Série d'exercices —
a: Reproduisez sans la moindre modification tout le passage de l'extrait sur la Commune de Paris qui va de « On doit mentionner » jusqu'à « le plus avancé. ».
b: Poursuivez l'extrait sur la Commune de Paris à partir de sa dernière phrase.

Extrait —

((

Gravure du "Monde Illustré" n° 730 du 8 avril 1871, qui représente la manifestation des parisiennes du 3 avril 1871. Elles obtiendront finalement entre autres l'égalité salariale.
Photo : Gusman /Leemage

Au printemps 1871, la Commune de Paris, et plus particulièrement sa commission du Travail dirigée par Léo Frankel, a produit plusieurs décrets posant les bases d’une législation du travail en lien avec le droit au travail. L’Union des femmes a joué un rôle moteur dans ce combat.

Tous les jours, dans les médias, des « économistes » viennent nous sommer de choisir : baisser le coût du travail, réduire le droit du travail ou alors ce sera plus de chômage. Fondamentalement, cette campagne vise à opposer le droit du travail (et les droits sociaux) au droit au travail. Si les temps ont changé, il convient de rappeler certains points de l’action de la Commune qui peuvent enrichir notre débat. D’abord, la Commune n’ignorait nullement les questions du développement économique. On oublie trop souvent que la commission du Travail s’était fixée comme objectif premier de « favoriser les industries nationales et parisiennes » et de « développer le commerce international d’échange, tout en attirant à Paris les industries étrangères de façon à faire de Paris un grand centre de production ». La Commune ne se désintéressera pas des entreprises, en particulier en réglant la question des échéances et des loyers, question alors cruciale : pendant le siège, les loyers ne sont pas payés et les dettes ne sont pas réglées. La Commune dispense les locataires de payer le retard de loyers et étale largement le règlement des dettes (sans les annuler). Ces mesures vaudront un soutien durable d’une partie notable de la petite bourgeoisie parisienne à la Commune.Mais c’est fondamentalement en tenant les deux bouts, droit du travail ET droit au travail que la Commune va tenter de remettre en route l’économie de la capitale. Le chômage était en effet considérable avec la situation créée par la guerre, le siège, ou l’abandon par certains patrons « francs-fileurs » de leur atelier. Le grand décret du 16 avril réquisitionna les ateliers abandonnés pour leur « prompte mise en exploitation par l’association coopérative des travailleurs qui y sont employés ». Mais l’objectif n’était pas de répéter les Ateliers nationaux de 1848. Il s’agissait, dans une vue à long terme, de « faciliter la naissance de groupements sérieux et homogènes », socialisés et autogérés, qui confectionneront « des objets marchands ». Une enquête sera conduite pour examiner la situation des ateliers fermés ; les chambres syndicales ouvrières, légalisées par la Commune treize ans avant la loi de 1884, seront pleinement associées à la mise en œuvre du décret.

On doit mentionner ici le travail considérable conduit par l’Union des femmes : « Le travail de la femme, proclame l’Union le 11 avril, étant le plus exploité, sa réorganisation immédiate est donc de toute urgence. » L’Union des femmes fut le principal partenaire de la commission du Travail. Elle fut un des principaux moteurs de la réflexion et de l’action de la Commune dans le domaine. Ainsi l’Union élabora le projet d’association ouvrière le plus avancé.

))

Données enregistrées —
((

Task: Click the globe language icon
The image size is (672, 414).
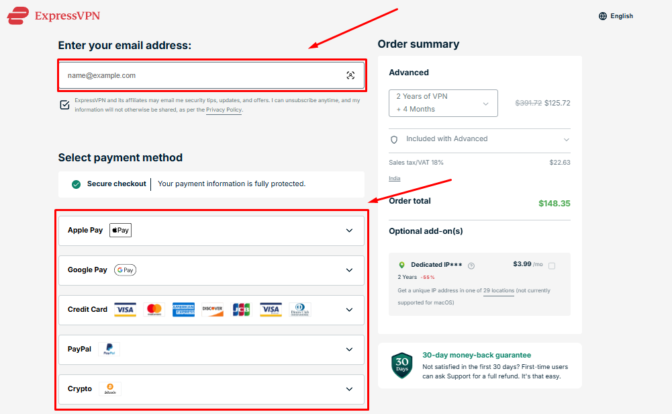Action: [x=603, y=16]
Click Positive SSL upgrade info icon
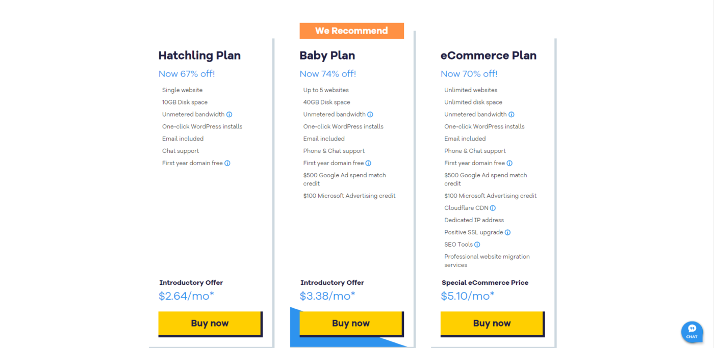714x348 pixels. pos(507,232)
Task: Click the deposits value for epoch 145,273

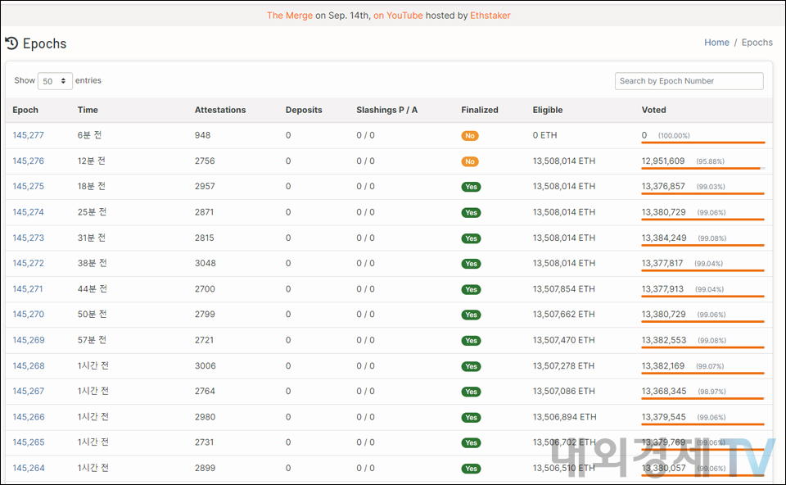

))

Réponses aux exercices —
a:
On doit mentionner ici le travail considérable conduit par l’Union des femmes : « Le travail de la femme, proclame l’Union le 11 avril, étant le plus exploité, sa réorganisation immédiate est donc de toute urgence. » L’Union des femmes fut le principal partenaire de la commission du Travail. Elle fut un des principaux moteurs de la réflexion et de l’action de la Commune dans le domaine. Ainsi l’Union élabora le projet d’association ouvrière le plus avancé.

b:
Dans un même mouvement, la Commune instaure un vrai droit du travail. Rappelons qu’en 1871, le droit du travail est quasiment inexistant : la seule vraie loi de 1841 interdisant le travail dans les ateliers aux enfants de moins de huit ans… est à peine appliquée du fait de la faiblesse des inspections. Nous n’évoquerons ici que trois décrets qui concernaient la durée du travail, le contrôle du travail et les salaires. Celui du 20 avril est un des plus connus et des plus symboliques, qui interdisait le travail de nuit dans les boulangeries. Il souleva l’enthousiasme des ouvriers boulangers qui manifestèrent leur soutien au décret et le mécontentement de nombre de patrons boulangers qui tentèrent d’empêcher son application.

Mettre fin au tout-libéral dans le marché du travail

Le décret du 27 avril interdit les amendes et les retenues opérées par prélèvements sur les salaires. Ces prélèvements étaient une des principales armes dans les mains des patrons pour affaiblir la résistance ouvrière et constituaient une atteinte permanente à la dignité ouvrière. La Commune l’appliqua en particulier aux rétives compagnies de chemins de fer.

Dans le décret du 13 mai concernant les marchés de la Commune, les cahiers des charges des entreprises devaient indiquer « le prix minimum du travail à la journée ou à la façon à accorder aux ouvriers et ouvrières chargés de ce travail ». C’était instaurer le salaire minimum ! Mais la réflexion de Léo Frankel, le « ministre » du Travail de la Commune, va plus loin. Il constate que « si le prix de la main-d’œuvre reste comme aléa dans les marchés, c’est lui seul qui apporte le rabais ». L’État doit intervenir pour introduire « le prix minimum » à la journée et mettre fin au tout-libéral dans le marché du travail. C’est le progrès des techniques qui devient alors le seul authentique facteur de la baisse des prix des produits, permettant vente et consommation.

La crise économique actuelle est moins conjoncturelle qu’en 1871, mais l’idée que droit au travail et droit du travail vont ensemble garde toute sa modernité.

REPERES

  • 16 avril 1871 Réquisition des ateliers abandonnés par leurs propriétaires, mise en place de coopératives ouvrières.
  • 20 avril Suppression des bureaux de placement de la main-d’œuvre, monopoles florissants agissant comme des « négriers ». Remplacement par des bureaux municipaux.
  • 27 avril Interdiction des amendes et retenues opérées par prélèvements sur les salaires.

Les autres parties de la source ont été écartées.